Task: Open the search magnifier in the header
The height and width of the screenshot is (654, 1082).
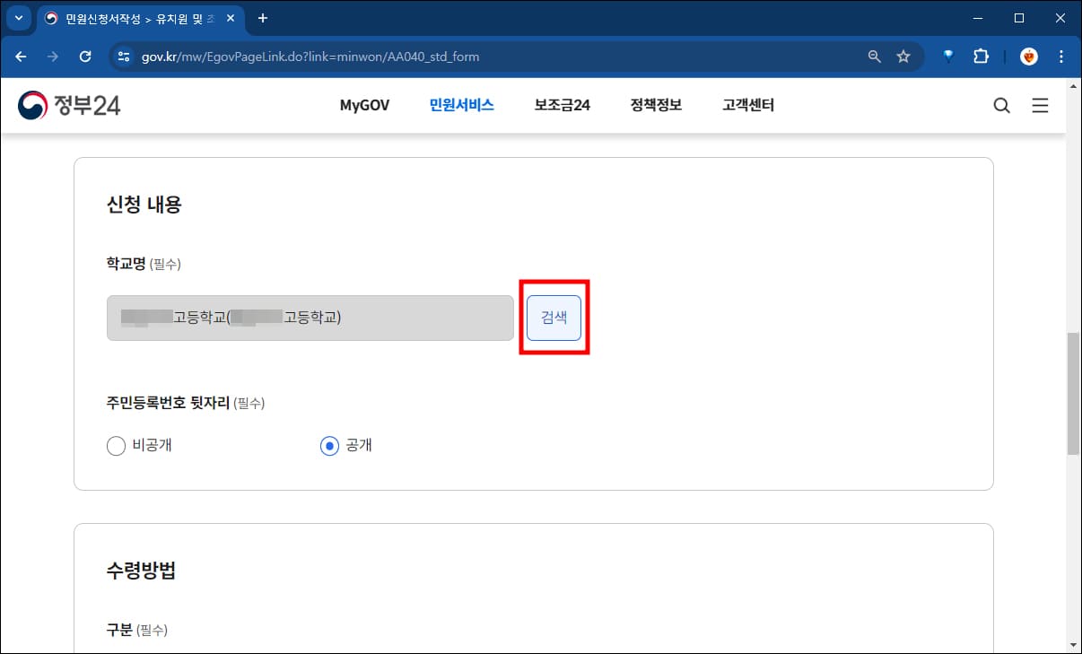Action: click(x=1001, y=105)
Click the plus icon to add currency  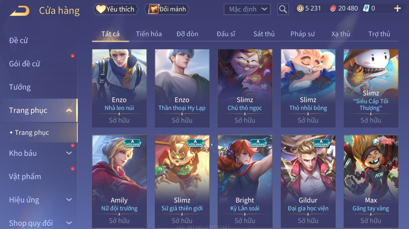(397, 9)
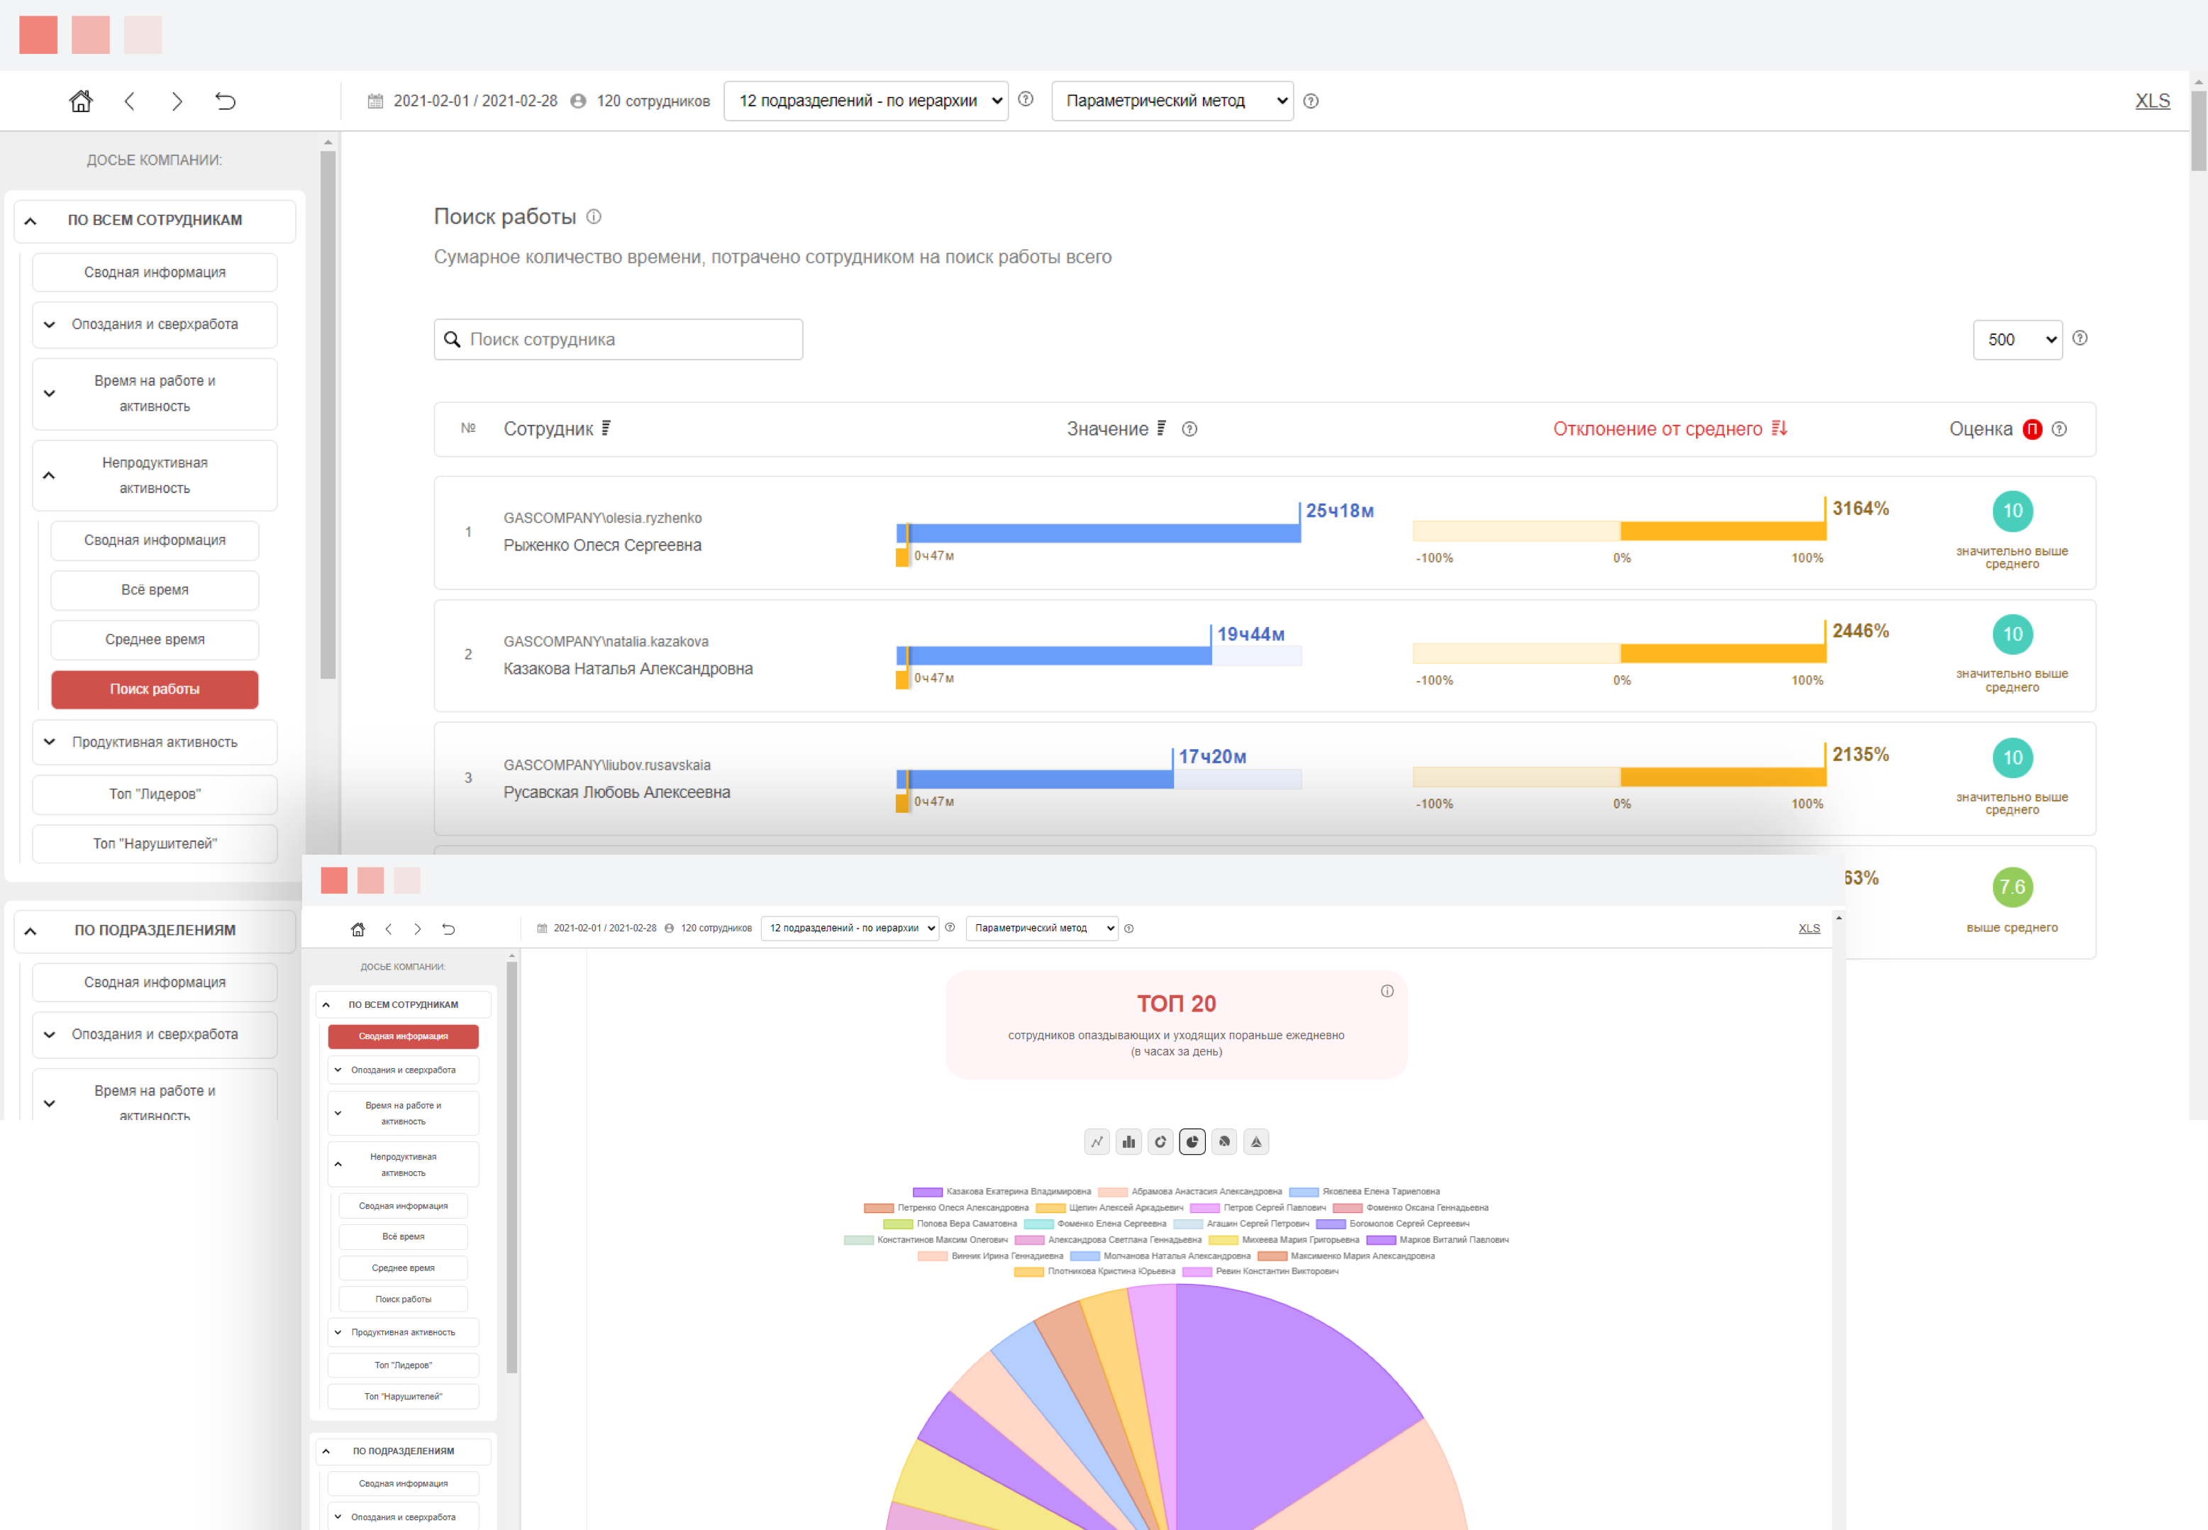
Task: Expand 'Опоздания и сверхработа' section
Action: pyautogui.click(x=154, y=324)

================================

# Exercise instructions:
Pull out each line above that contains the string "Task", and copy those lines. Case counts.

# Correct response:
Task: Open the search magnifier in the header
Task: Expand 'Опоздания и сверхработа' section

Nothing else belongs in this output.